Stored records
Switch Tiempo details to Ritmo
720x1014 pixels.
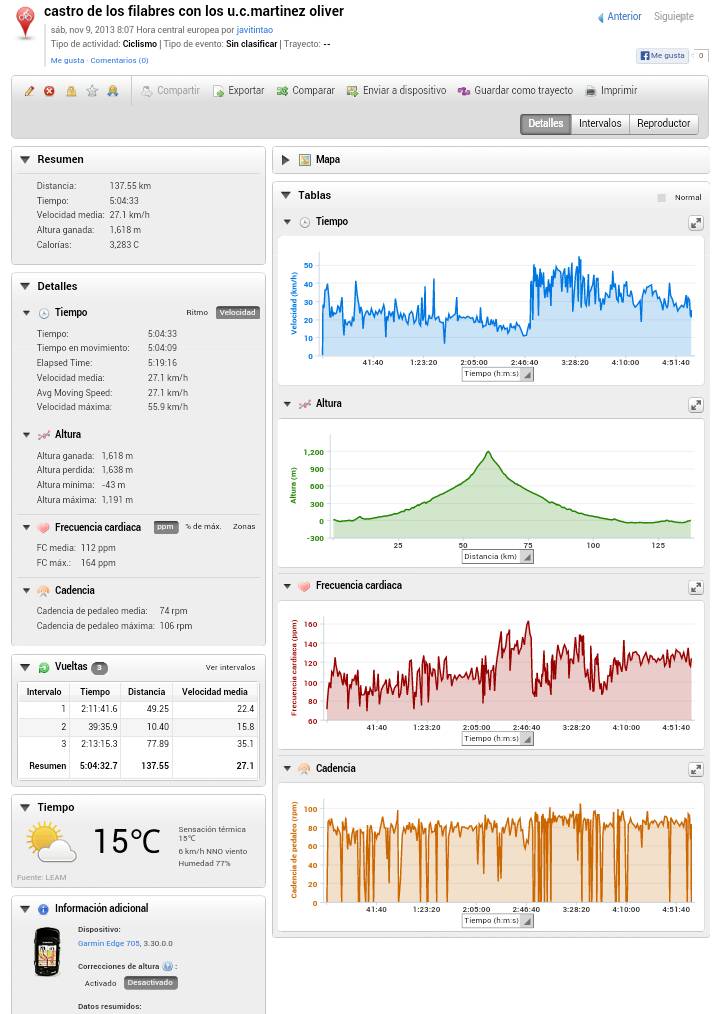click(x=197, y=313)
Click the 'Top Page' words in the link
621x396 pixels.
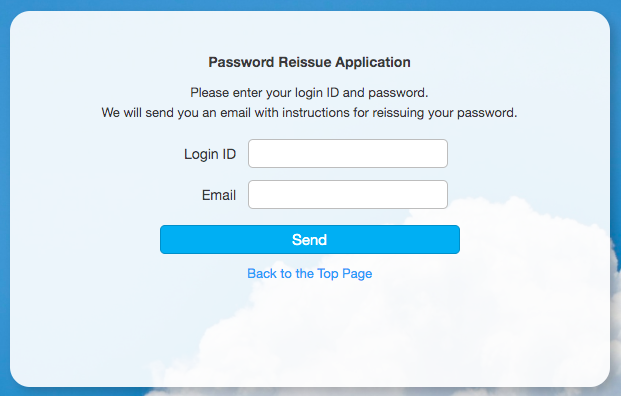[345, 274]
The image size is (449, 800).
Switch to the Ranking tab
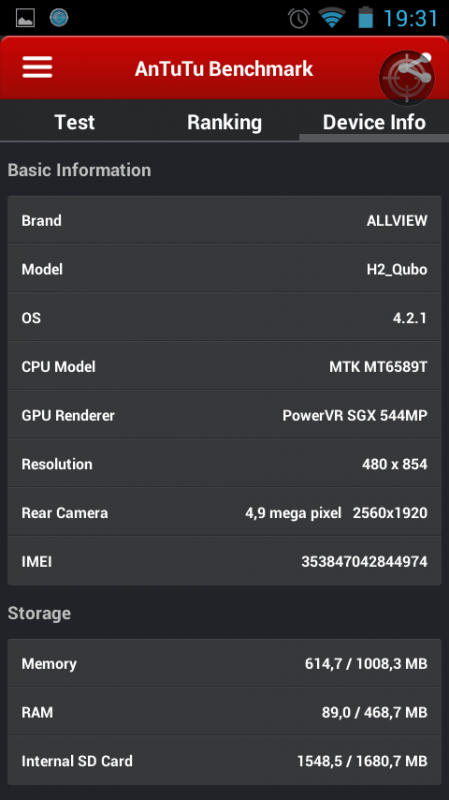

» **Aim of the exercise**: When you reach the line containing "The image size is (449, 800)." in the records above, write out that line and every line after it through the end, exactly, but omit the pictures.

» **Task response**:
The image size is (449, 800).
Switch to the Ranking tab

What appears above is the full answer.